A large portion of Escher’s most imaginative work involved inventing two-dimensional shapes that can completely cover a surface without any gaps or overlaps. A shape that can do this--such as a square or a hexagon, but not a circle--is said to tile the plane. Escher’s tiling shapes were much more complicated, frequently involving human or animal figures that ingeniously interlocked to cover his drawings. Anyone interested in exploring this work should consult “M. C. Escher, His Life and Complete Graphic Work” by Bool, Kist, Locher and Wierda (Harry N. Abrams: 1982). Be careful: you may get hooked.

Long History

So much for two dimensions. The world of three-dimensional shapes has a long history that goes back to the ancient Greeks. A regular solid is an object that has the same regular polygon on each face (all edges and all angles are equal) and all of whose vertexes are the same. The most common example is a cube, each of whose six faces is a square.

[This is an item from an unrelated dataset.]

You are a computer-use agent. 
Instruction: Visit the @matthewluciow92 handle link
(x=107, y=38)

The final proof in the final book of Euclid’s “Elements of Geometry” is the theorem that there are five and only five regular solids: the pyramid (four equilateral triangles), the cube (six squares), the octahedron (eight equilateral triangles), the dodecahedron (12 pentagons) and the icosahedron (20 equilateral triangles).

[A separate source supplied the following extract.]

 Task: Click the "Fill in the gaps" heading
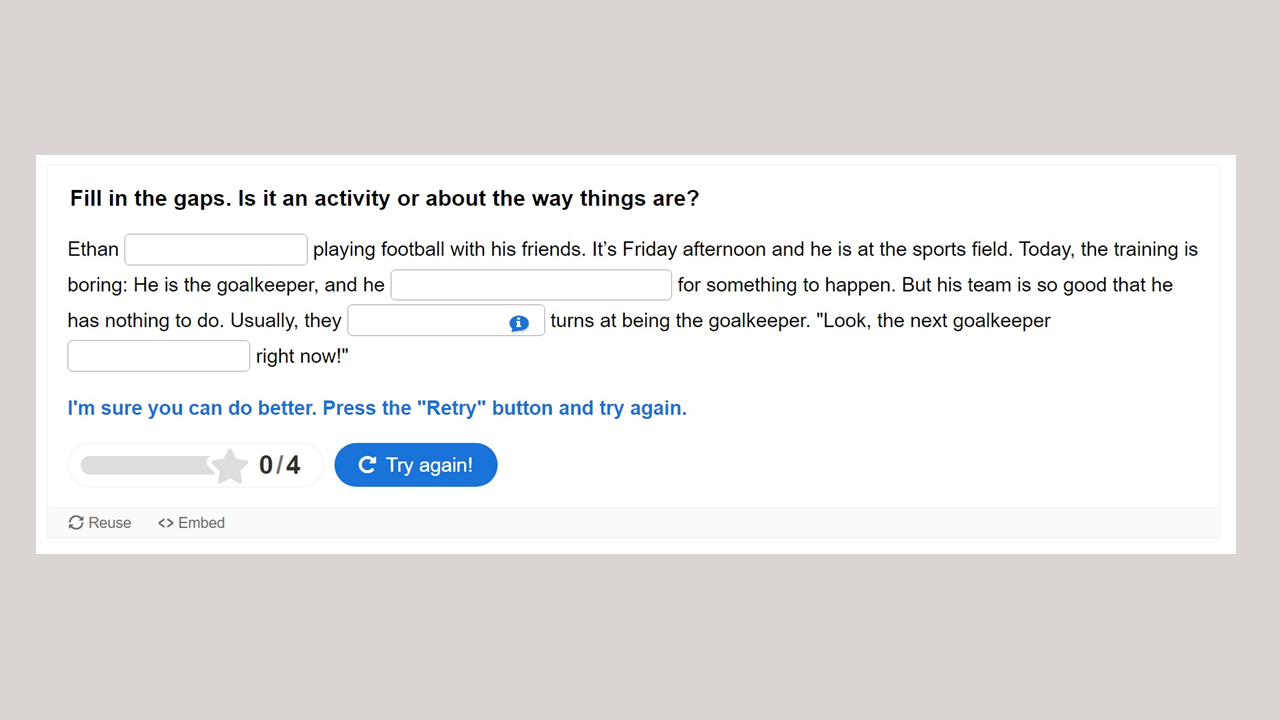(384, 198)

But that does not begin to exhaust everything to be known about solid shapes. New facts are still being discovered. In the 1950s, Walker, one of the authors of this book, invented “kaleidocycles,” which are three-dimensional rings put together in such a way that they can be infinitely rotated in on themselves through a central hole, which can be as small as a point. The word kaleidocycle was coined from the Greek kalos (beautiful) plus eidos (form) plus kyklos (ring). These are extremely interesting forms in their own right.

The upshot of all this is that Schattschneider, a mathematician at Moravian College in Bethlehem, Pa., put together the two-dimensional drawings of Escher with the three-dimensional shapes of Walker to create objects of sublime and uncommon beauty.

Included in this set is a slim book that explains the theory of Escher and Walker along with 17 models that are easily assembled and glued together to bring the theory to life.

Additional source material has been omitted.